= Task to carry out =
Please list each line from the two blocks below that contains the word "click".

= Material for the task =
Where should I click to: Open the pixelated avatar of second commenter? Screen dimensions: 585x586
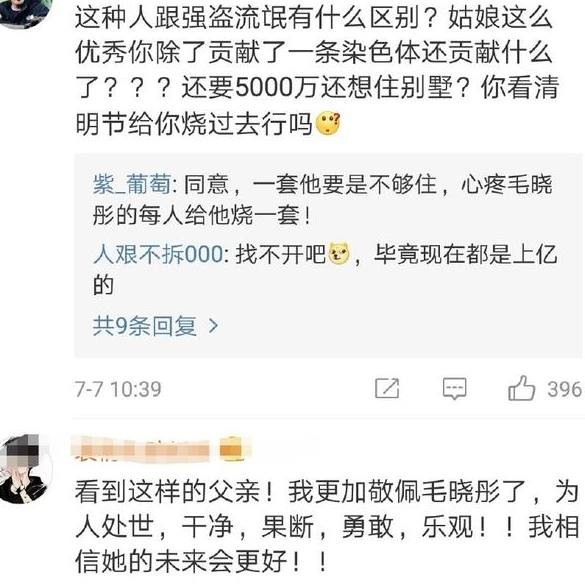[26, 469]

---

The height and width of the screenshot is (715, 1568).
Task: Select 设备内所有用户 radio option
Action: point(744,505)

= Response to this exercise =
Where should I click to: Open the pixelated avatar of second commenter? Screen dimensions: 585x586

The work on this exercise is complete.